If you were thinking about testing positive for COVID the morning of your flight home after a long vacation, I cannot recommend it. It’s absolutely no fun and as an added bonus, is extremely expensive.

As I’ve mentioned on here several times, I love the whole Crescent Lake area near Epcot, and the Yacht and Beach Club hotels are my favorites on Disney property. I’ve been extremely fortunate to get to stay at most of the hotels at Walt Disney World over the years, and while the theming, history, and views around the Polynesian can’t be beat, the Yacht and Beach Club narrowly win out for me due to vibes and convenience. Convenience because you can easily walk or take a pleasant boat ride to Epcot and Hollywood Studios. Vibes because they instantly and relentlessly pummel you with the feeling I am having a very nice and relaxing deluxe vacation.

On top of a few memorable vacations with my family, I also got to stay there several times for work. I have a vivid memory of one of those trips, when I’d been feeling a little stressed out and felt it out melt away with one supremely relaxing morning. I got up early, went down to get some coffee and a blueberry muffin — the Yacht and Beach Clubs have the best blueberry muffins on earth — in the Solarium, and then took a short walk around the grounds while it was mostly empty.
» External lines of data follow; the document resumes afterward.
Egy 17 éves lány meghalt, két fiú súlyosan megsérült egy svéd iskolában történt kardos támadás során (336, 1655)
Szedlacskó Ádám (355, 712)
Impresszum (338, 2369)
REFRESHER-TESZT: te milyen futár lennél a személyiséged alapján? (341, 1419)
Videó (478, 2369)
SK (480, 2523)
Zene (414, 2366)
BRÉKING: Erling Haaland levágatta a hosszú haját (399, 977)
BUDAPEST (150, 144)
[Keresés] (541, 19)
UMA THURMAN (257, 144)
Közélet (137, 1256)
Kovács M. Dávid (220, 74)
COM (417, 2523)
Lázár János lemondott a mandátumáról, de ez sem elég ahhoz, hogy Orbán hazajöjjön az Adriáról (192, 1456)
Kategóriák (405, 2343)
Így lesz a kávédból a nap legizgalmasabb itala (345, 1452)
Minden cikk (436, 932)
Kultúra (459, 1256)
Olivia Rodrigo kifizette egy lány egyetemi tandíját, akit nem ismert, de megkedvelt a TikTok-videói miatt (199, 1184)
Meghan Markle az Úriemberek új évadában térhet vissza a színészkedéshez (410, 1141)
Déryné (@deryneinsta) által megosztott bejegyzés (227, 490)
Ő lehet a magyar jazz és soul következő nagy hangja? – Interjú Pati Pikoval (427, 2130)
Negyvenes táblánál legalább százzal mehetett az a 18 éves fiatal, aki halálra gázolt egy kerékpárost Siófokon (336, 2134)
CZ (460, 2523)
There’s a constant loop of easy-listening background music playing quietly around the resort, and one song came on that felt like a wave of peace crashing over me. I later Shazamed it and discovered it’s called “Linwood Road” by Billy Joe Walker, Jr.

It’s a nice piece of music, but more than that, it’s one of those songs where hearing it will immediately take me back to that exact place (just a few feet away from the photograph above) and moment of peace and calm.
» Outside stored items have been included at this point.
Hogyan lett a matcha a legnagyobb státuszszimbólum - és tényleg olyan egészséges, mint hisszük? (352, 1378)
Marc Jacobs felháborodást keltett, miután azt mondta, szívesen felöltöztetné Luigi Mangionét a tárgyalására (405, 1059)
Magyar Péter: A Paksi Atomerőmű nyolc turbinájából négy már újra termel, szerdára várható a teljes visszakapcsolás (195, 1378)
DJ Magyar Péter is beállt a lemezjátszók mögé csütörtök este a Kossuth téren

Fast forward to my most recent trip, and it was kind of rough going. I’d deliberately scheduled only a couple of days in the parks so as just to get a glimpse of the new stuff without overdoing it. But I found myself getting more irritable and dissatisfied as the heat grew more stifling, all the walking became more and more exhausting, and my “allergies” grew increasingly severe. By the time we got to the Magic Kingdom, I was coughing more often, blowing my nose into napkins, and just generally miserable.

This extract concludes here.